Preventing Duplicates
If there is a need to prevent duplicates, then because time-series collections do not support “unique indexes” or “upserts” a find operation needs to be performed with every insert. This would increase the servers CPU requirements therefore this is not a recommended approach.
Instead, the best practice is to batch write data with insertMany()
. Although this does not allow for the prevention of duplicates, an aggregation pipeline can be used to filter them out and can be presented as a view.
It is important to note that generating duplicate data in data ingestion pipelines should be avoided. Conducting duplication checks can be helpful in detecting issues with data ingestion processes.
When compared to regular collection storage, time-series collections offer enhanced query efficiency and reduce disk usage for both time-series data and secondary indexes.
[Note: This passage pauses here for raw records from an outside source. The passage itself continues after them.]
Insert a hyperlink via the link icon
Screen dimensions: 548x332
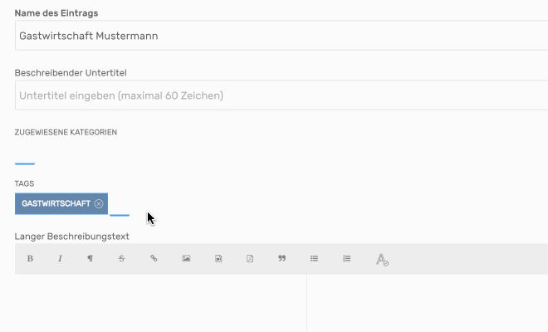click(x=154, y=259)
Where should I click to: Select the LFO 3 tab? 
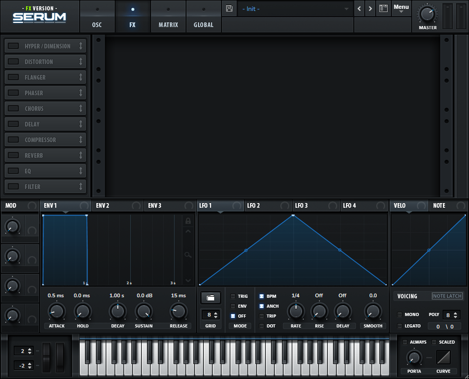[302, 206]
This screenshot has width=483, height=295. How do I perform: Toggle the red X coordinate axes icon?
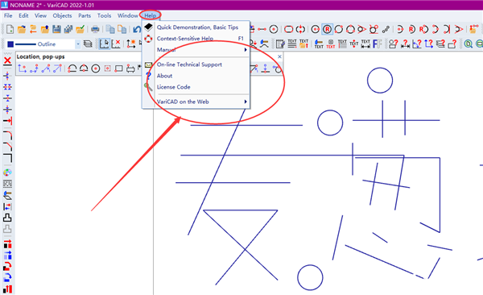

This is because time series collections employ a columnar storage format and organize data in chronological order using an automatically created clustered index.
The benefits on MongoDB include:
- Increased developer productivity.
- Reduced complexity for working with time-series data.
- Reduced I/O for read operations.
- Massive reduction in storage and index size (almost 30 times compression).
Time-series collections have a number of limitations that include:
- No support for Change Streams.
- No support for Schema Validation Rules.
- No support for Transactions.
- No support for Unique Indexes (no way to prevent duplicates).
- Limited support for Updates and Deletes.
The limitations are largely a result of the time-series collections’ emphasis on the common characteristics of time-series workloads, and introducing these features for time-series would be complicated and impede the data ingestion.
For the full set of limitations please refer to the official MongoDB documentation here: Time-Series Collection Limitations.
- Disable retryable writes to maximize write throughput.
- Batch writes with
insertMany()
. Batches should contain multiple documents per series (as defined by the metaField). - Choose a
metaField
that never of rarely changes and which uniquely identifies a series. - Allocate more physical RAM to scale for high cardinality use cases (e.g., more than a few thousand unique metaField combinations).
- Shard your collection to increase cardinality handling and throughput.
- Create secondary indexes (e.g., { metaField: 1, timestamp: 1}).